> **Exercise materials**
- - - - - - -
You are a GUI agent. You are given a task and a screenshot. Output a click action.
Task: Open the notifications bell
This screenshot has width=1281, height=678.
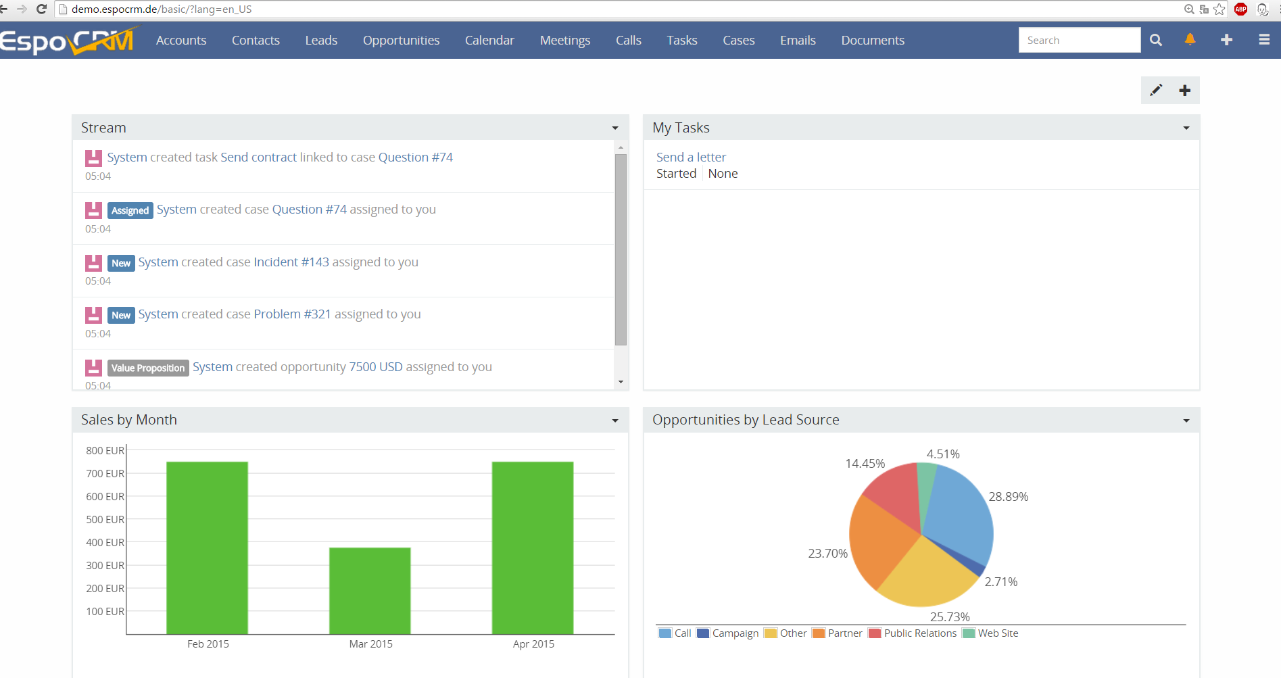tap(1190, 40)
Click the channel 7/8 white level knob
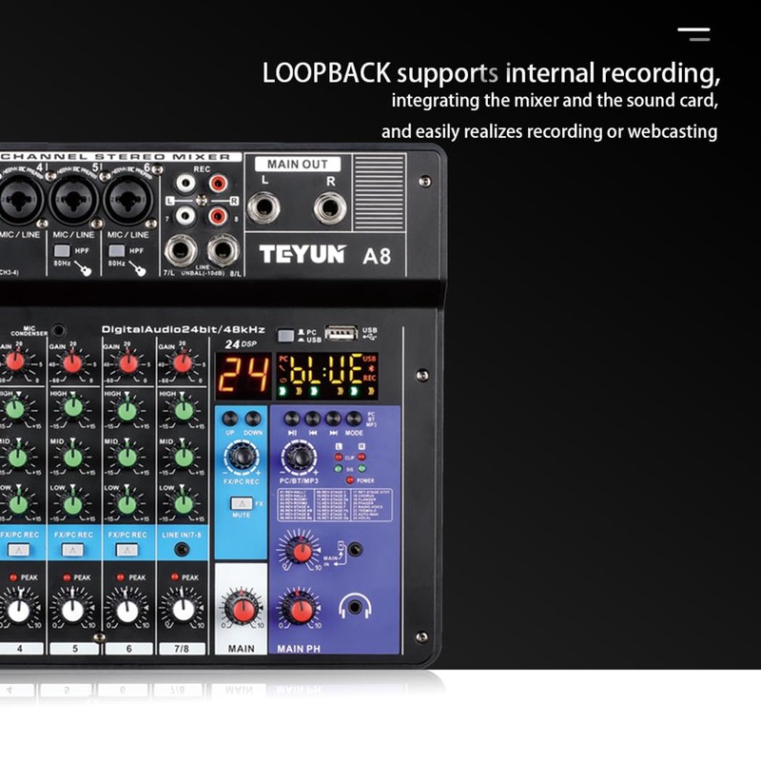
- - - - - - -
> **Exercise**
When copying, output the data exactly and leave out the pictures.

> **Written solution**
You are a GUI agent. You are given a task and a screenshot. Output a click action.
Task: Open the notifications bell
This screenshot has width=1281, height=678.
tap(1190, 40)
Click the channel 7/8 white level knob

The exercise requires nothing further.